My newest photography project, Force, is a focus on the human side of wind energy. It demonstrates that wind energy it is not an aspect of the future but a lived reality right now for people and communities all over the world. This is the second in a series of posts (read the first here) to introduce these wind energy heroes. Partially supported by the GWEC, contact me if you wish to publish or support this project.
“Als ik alleen met aardappelen en uien bezig zou zijn, dan hoefde ik voor de rest niet zo veel mensen te spreken.” Jaap van der Beek (If I only grew potatoes and onions, then I wouldn’t speak with so many other people.)

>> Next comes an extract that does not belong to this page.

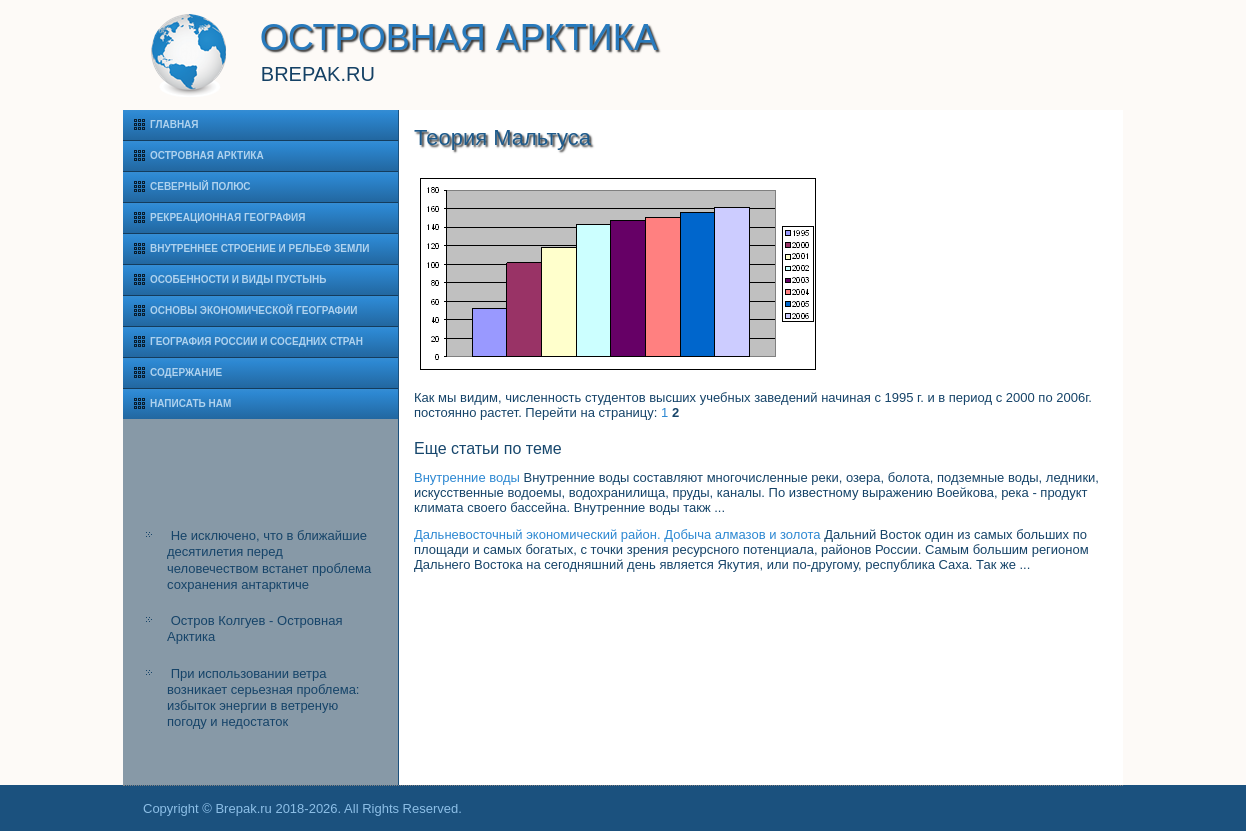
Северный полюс (200, 186)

Jaap van der Beek is a businessman, a farmer and a pilot in Middenmeer, the Netherlands. Like many farmers in North Holland, he harvests tulips, potatoes, onions, and wind energy. For over 15 years he has been involved with harvesting the power from the wind and his 850kw turbine powers hundreds of homes.

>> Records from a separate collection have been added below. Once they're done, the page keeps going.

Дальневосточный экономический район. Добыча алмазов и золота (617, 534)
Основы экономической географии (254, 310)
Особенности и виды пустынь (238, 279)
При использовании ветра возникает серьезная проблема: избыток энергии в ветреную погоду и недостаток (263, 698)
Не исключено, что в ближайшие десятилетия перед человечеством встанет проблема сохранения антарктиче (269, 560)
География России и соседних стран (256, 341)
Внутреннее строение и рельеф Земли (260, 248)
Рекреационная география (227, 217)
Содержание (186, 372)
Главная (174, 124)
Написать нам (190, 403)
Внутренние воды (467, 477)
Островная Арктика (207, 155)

He speaks passionately about the impact that wind energy has had on his life. Perhaps first and foremost, above the financial gain, is the sense of community gained from involvement with wind energy. Owning a wind turbine has connected him with the other solitary wind turbine owners in North Holland and with the industry as a whole. He is a member of the implementation commission with the Netherlands Wind Energy Association and member of the WindUnie co-operative. He works tirelessly to promote and grow the wind energy sector in the Netherlands.
Currently Mr. van der Beek is working on a building a new turbine. “I am a business man, therefore I want to move on, I want to go bigger, better. To stand still is to go back,” he says. However, due to new planning regulations, van der Beek’s proposed 3.5MW turbine must be placed at another location in the polder in line with other turbines. He is currently working with other windmill and land owners in North Holland to secure a location for this collection of wind mills. He has been busy for 5 years on this project, an inordinate amount of time considering it takes about 2 months to actually install a windmill. All across Europe it seems the long planning and permit process is hindering the quick implementation of clean renewable energy.
For now, as the project continues development, van der Beek will work with the seasons, the tulips will grow and he will continue to implement wind energy solutions on his farm and in his life.